##### TEXT SHOWN

Building An IoT Data Pipeline

Companies need to build an open IoT architecture that embraces a holistic approach to data and analytics that would allow them to see a complete overview of their entire production site.

“You need to integrate data from different sources into one holistic data platform. You also need an open and agnostic data pipeline that forwards your data from the devices to your platform,” said Philipp Redlinger, IoT architect at German-based System Vertrieb Alexander (SVA). “The pipeline needs to be able to integrate data from various sources in different formats. So, it has to be agnostic pipeline that you can expand for other protocols as well. And the platform has to be open on both sides in terms of ingestion as well as output. It must be capable of sharing data and insights with end-users via desktops and mobile clients. And, of course, it needs to be able to connect to other systems via a clearly structured API.”

“In order to enable interoperability and data-driven applications and end-to-end scenarios, such data pipeline in combination with an open platform is crucial,” he stressed.

##########
##### DATA EXTRACT

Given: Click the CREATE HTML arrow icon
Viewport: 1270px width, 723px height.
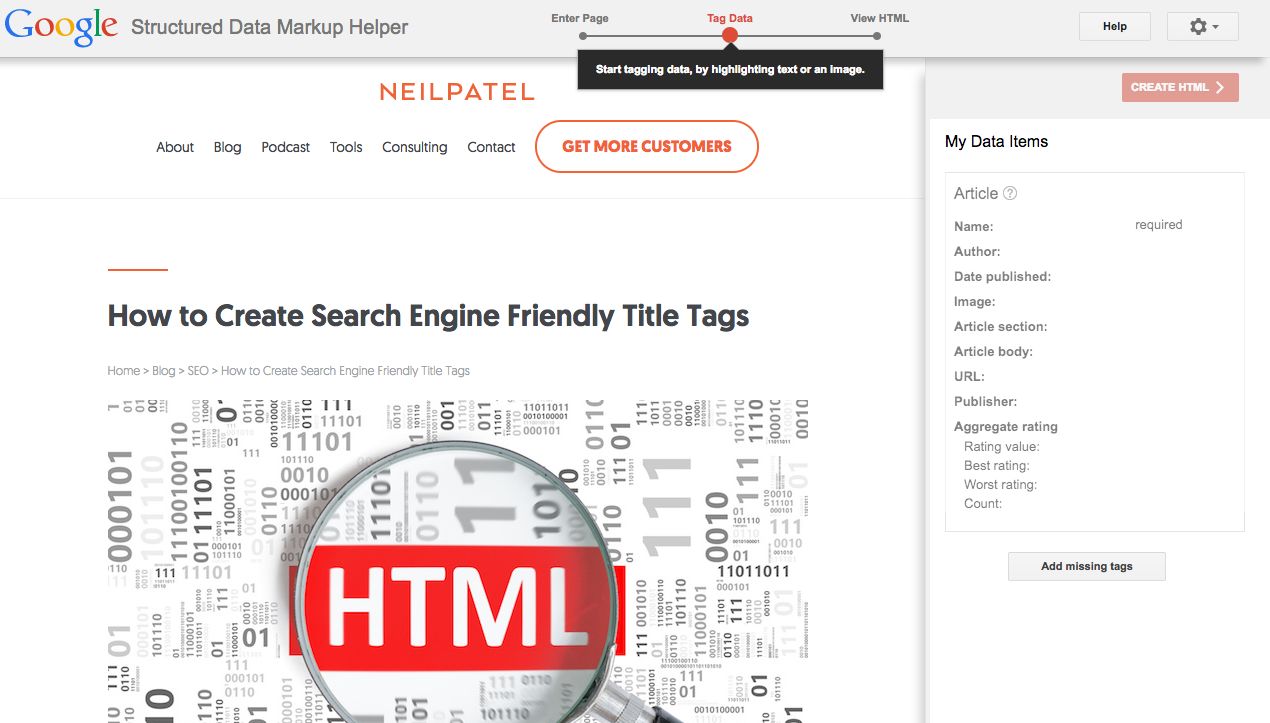Looking at the screenshot, I should click(1222, 87).
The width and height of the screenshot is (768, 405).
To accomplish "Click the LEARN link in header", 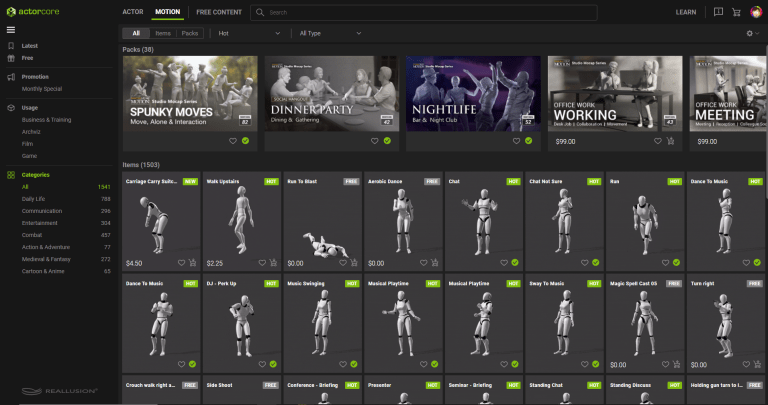I will click(685, 12).
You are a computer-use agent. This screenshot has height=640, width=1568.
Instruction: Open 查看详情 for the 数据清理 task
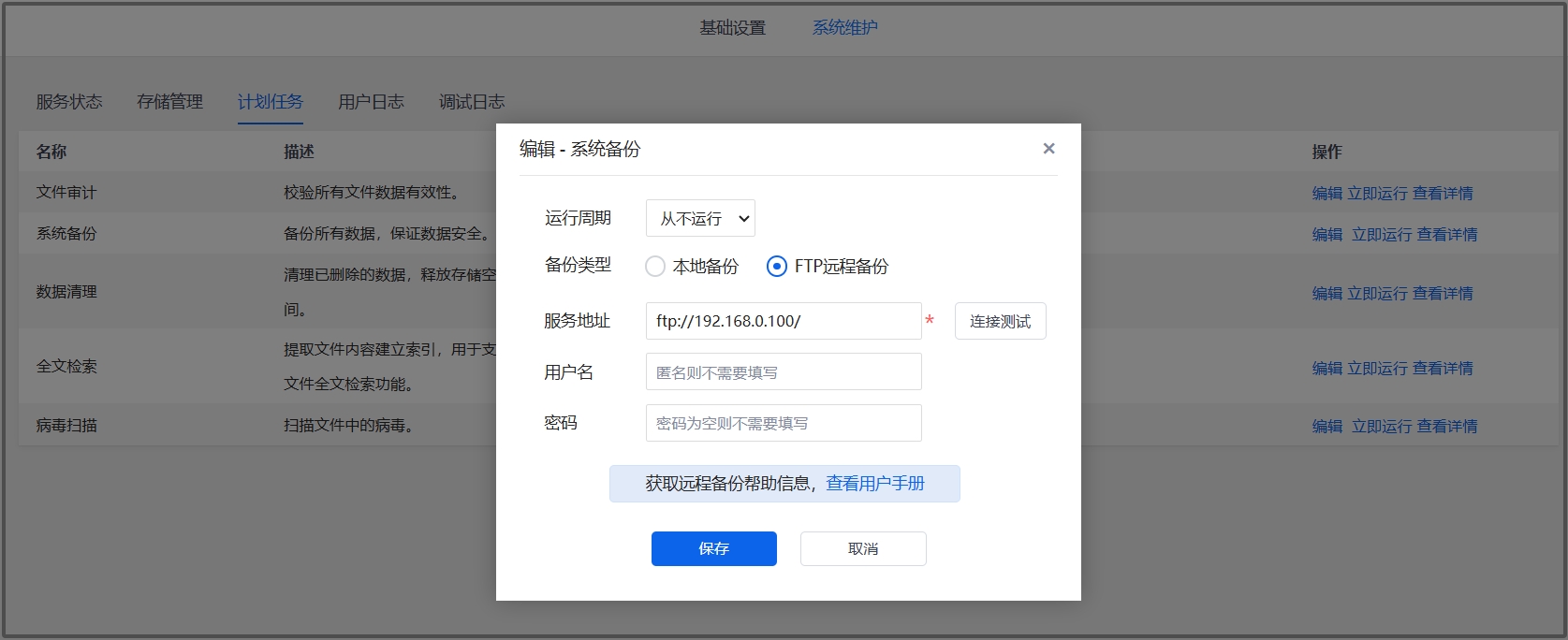coord(1443,294)
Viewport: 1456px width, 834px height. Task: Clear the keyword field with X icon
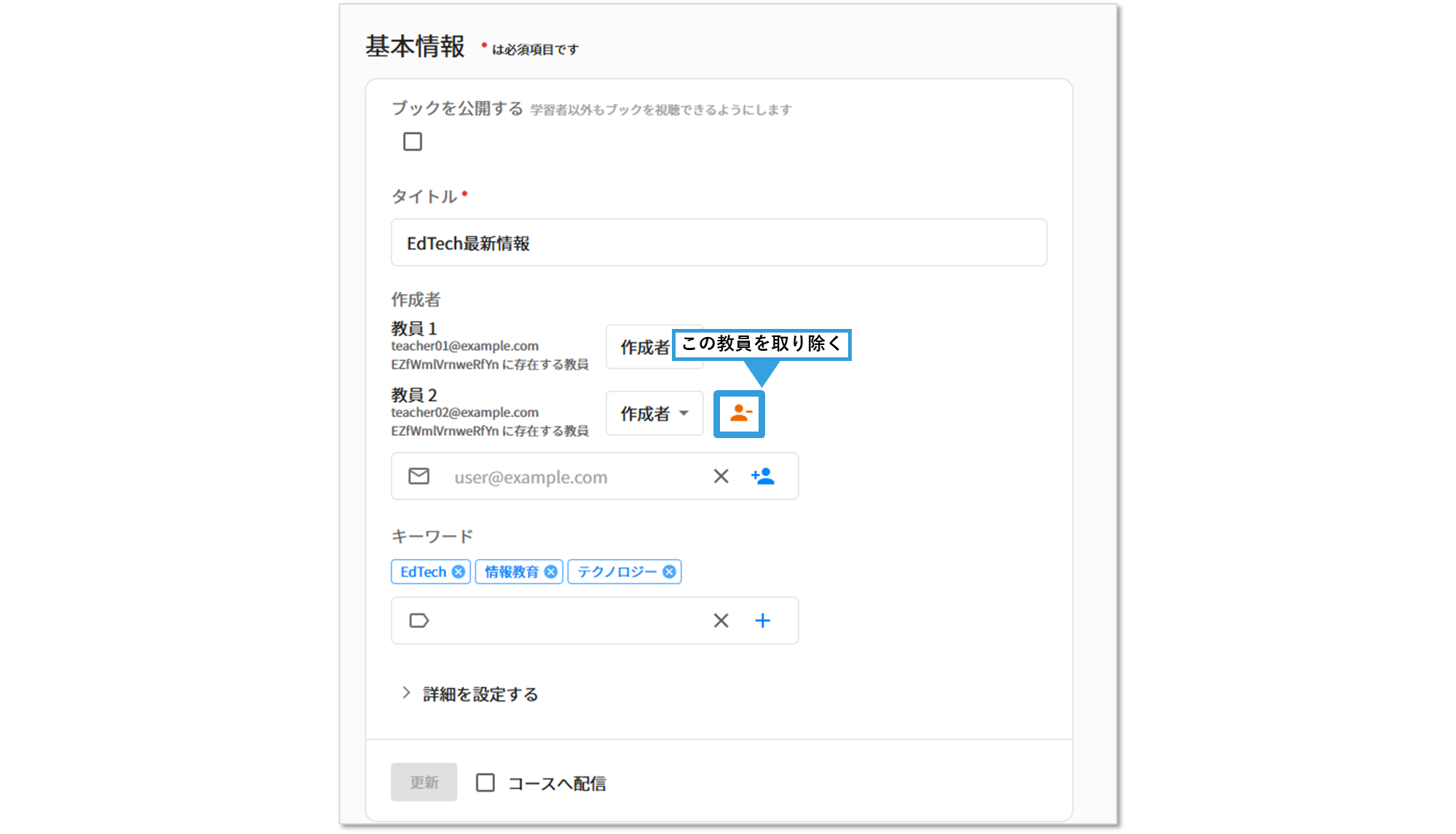click(x=721, y=620)
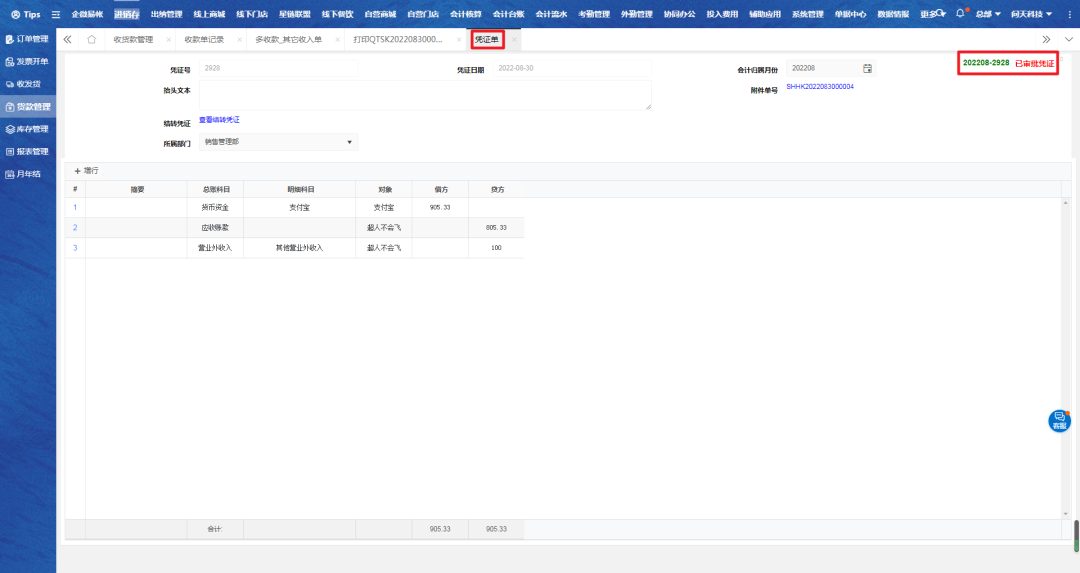Click the blue 客服 customer service icon

click(1059, 421)
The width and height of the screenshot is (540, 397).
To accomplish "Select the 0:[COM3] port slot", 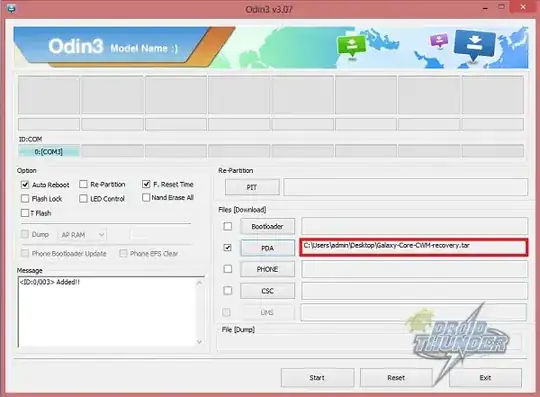I will 49,152.
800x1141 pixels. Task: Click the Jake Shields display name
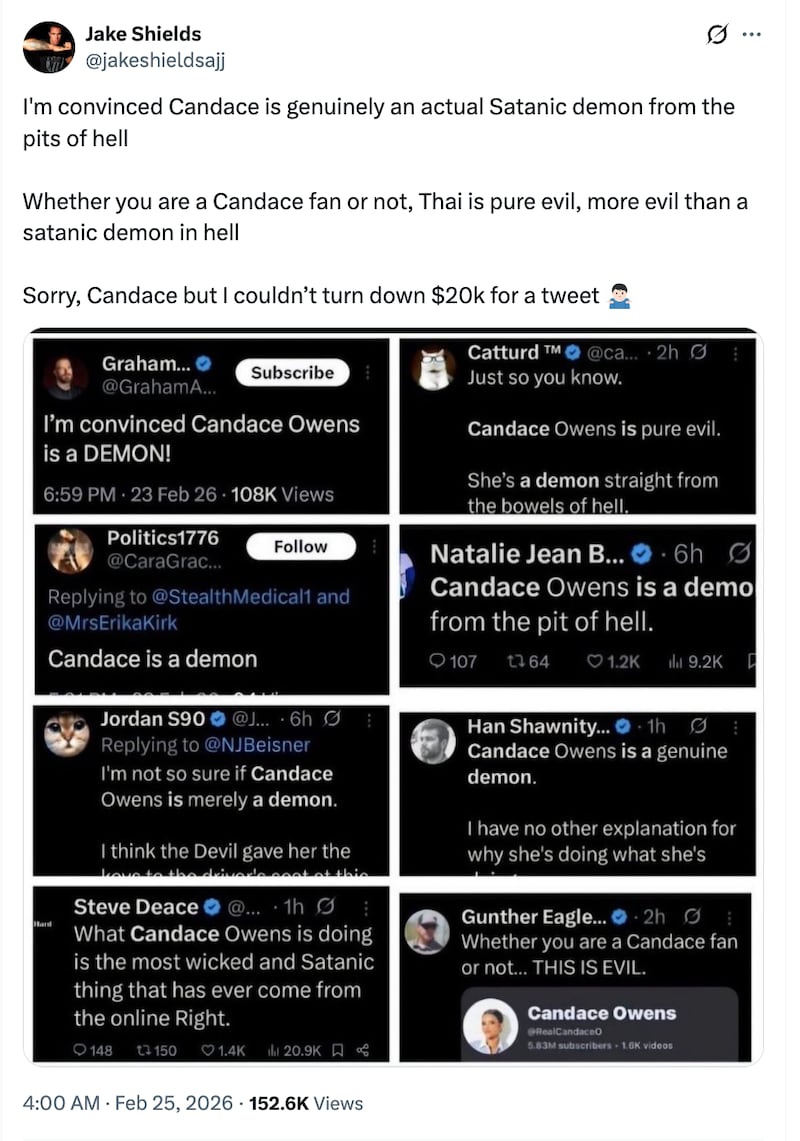tap(144, 34)
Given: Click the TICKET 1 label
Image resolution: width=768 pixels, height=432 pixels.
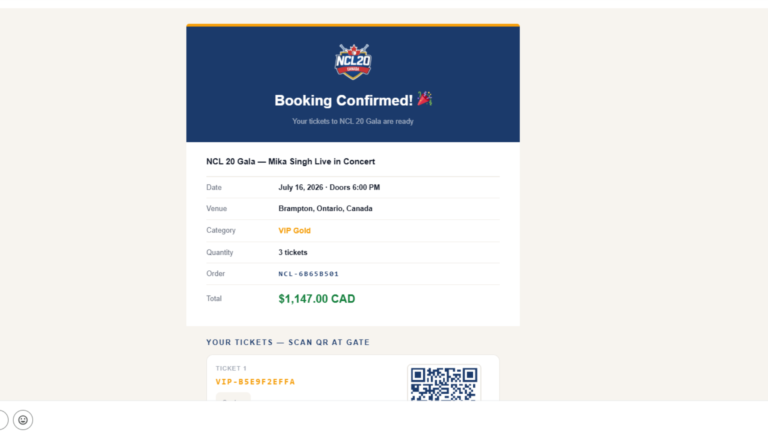Looking at the screenshot, I should pyautogui.click(x=231, y=368).
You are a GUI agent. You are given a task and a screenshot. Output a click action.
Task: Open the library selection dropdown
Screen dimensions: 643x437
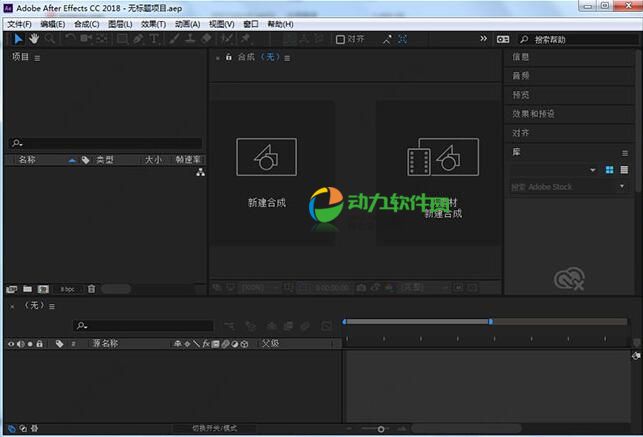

##########

▸ **INSTRUCTIONS**
(a) Rewrite the IoT pipeline text from "Companies need to" to "entire production site.", swapping in "factory floor" wherever "production site" appears.
(b) Pick out every line of the records that contains the string "pixels", matching its case exactly.

▸ **SOLUTIONS**
(a)
Companies need to build an open IoT architecture that embraces a holistic approach to data and analytics that would allow them to see a complete overview of their entire factory floor.

(b)
800x1141 pixels. Task: Click the Jake Shields display name
Image resolution: width=768 pixels, height=432 pixels.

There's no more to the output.